Minnesota DFL Chairman Ken Martin released a statement criticizing Emmer as a polarizing figure even within the GOP.
“In Emmer’s unsuccessful 2010 run for governor, he drained Republican Party resources and turned off the party’s major donor community,” Martin said. “Many attribute his Ron Paul and Sarah Palin backed candidacy to sending Republican and Independent votes Tom Horner’s way.”
Bachmann in 2012 narrowly defeated her Democratic challenger Jim Graves, despite the 6th CD’s rock solid voting index in favor of Republicans. Graves was planning a rematch with Bachmann, but bowed out of the race a couple days after she announced her retirement. So far no Democrats have announced intentions to run in the 6th next year.
Emmer is the first Republican to enter the race, although there are a couple of elected officials in the St. Cloud area and northern Twin Cities suburbs that are frequently mentioned as considering a run. A number of political observers from the area note that Emmer is a formidable candidate in the GOP endorsement hunt in the 6th CD. Emmer’s base is in Wright County, which has the largest concentration of delegates of any county in the state.
Following his speech, Emmer told reporters he would “absolutely” abide by the 6th CD GOP’s endorsement.
“Democrats historically have not been honoring their endorsements. Republicans now have been talking as though they don’t want to honor them, at least those that have money and they want to pick candidates themselves. I think they are making a huge mistake. The people that are the most important, if there is such a thing, to beginning this process are those grassroots people that care enough about their country that they are willing to take time away from their families and their businesses to show up and have that one-to-one meeting with the people that want to represent them. It starts there, and then they are the ones who do the work knocking on doors, pounding in signs and helping you get over the hurdle of the general election.”
Among the Republicans believed to be mulling a run are state Sen. John Pederson of St. Cloud, state Rep. Matt Dean of Dellwood and Anoka County Commissioner Rhonda Sivarajah. Carleton College political science professor Steven Schier said Emmer’s gubernatorial campaign, in which he won every county in the 6th CD by a large margin, gives him an advantage over other possible entrants who aren’t as widely known.

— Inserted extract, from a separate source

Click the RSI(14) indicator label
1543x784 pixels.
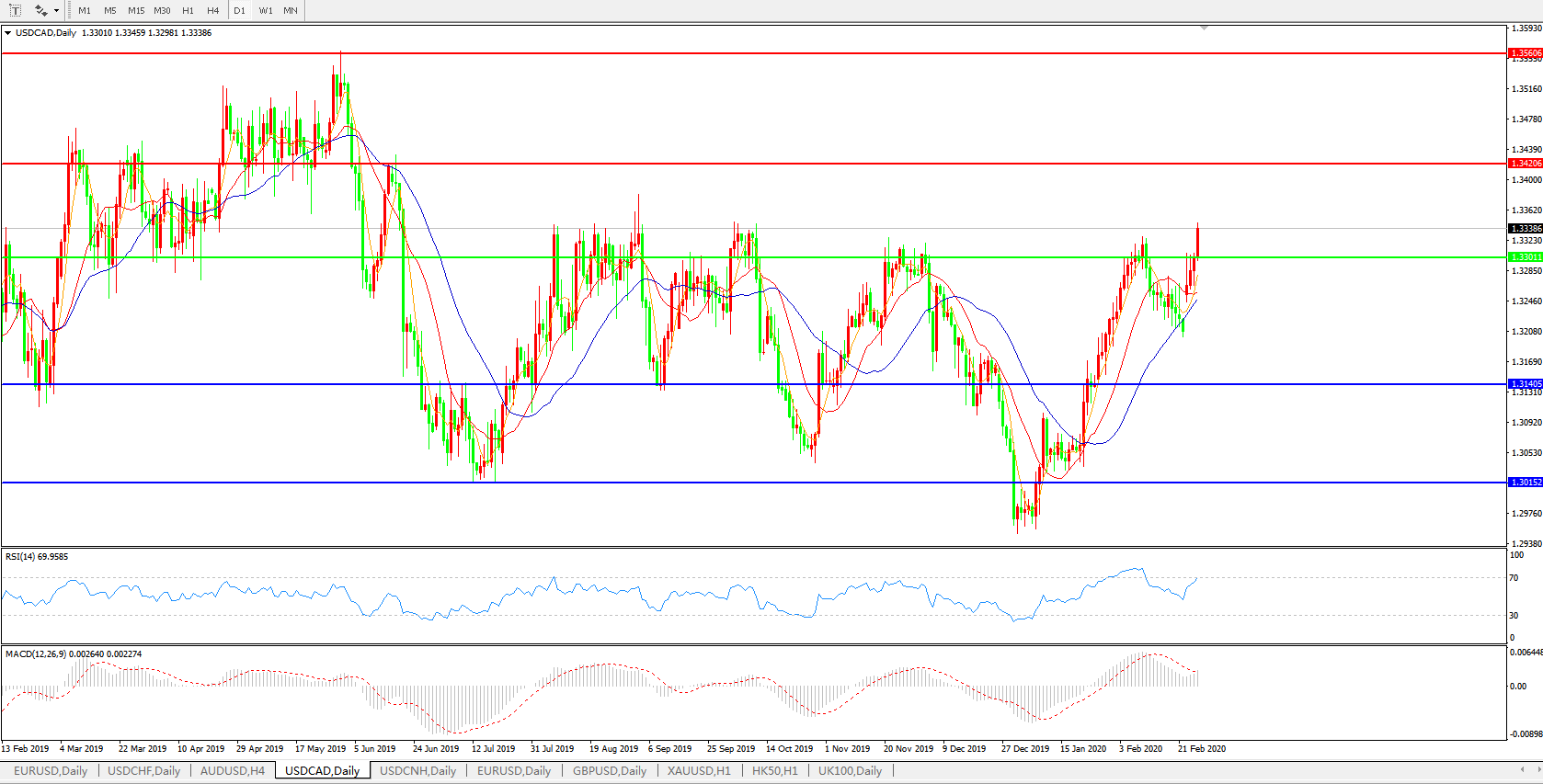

“I think the advantage Emmer has is that he has run statewide and has run district wide and his name recognition and his favorabilities among the Republican activists who populate the endorsement process are considerable advantages over any state legislator who might challenge him,” Schier said.
Asked what he learned from his unsuccessful gubernatorial run, Emmer said, “This is not a city council campaign, this is not a legislative campaign, this is not a county commissioner campaign. This is a much bigger deal. You have to understand there is a strategy and approach with people on the ground before an endorsement and then you have to transition into an primary and general election strategy.”
Emmer’s announcement event was also a show of strength among former and current GOP state legislators. Current legislators in attendance were Reps. Dave FitzSimmons of Albertville, Glenn Gruenhagen of Glencoe, Tom Hackbarth of Cedar, Jerry Hertaus of Greenfield, Ernie Leidiger of Mayer, Joe McDonald of Delano, Marion O’Neill of Buffalo, Cindy Pugh of Chanhassen and Nick Zerwas of Elk River.
Current GOP state senators that attended were Bruce Anderson of Buffalo, Dave Brown of Becker and Karin Housley of St. Marys Point.
Former legislators that attended were Senate Majority Leader Amy Koch of Buffalo, and Reps. Mark Buesgens of Jordan and Peter Adolphson of Minnetonka.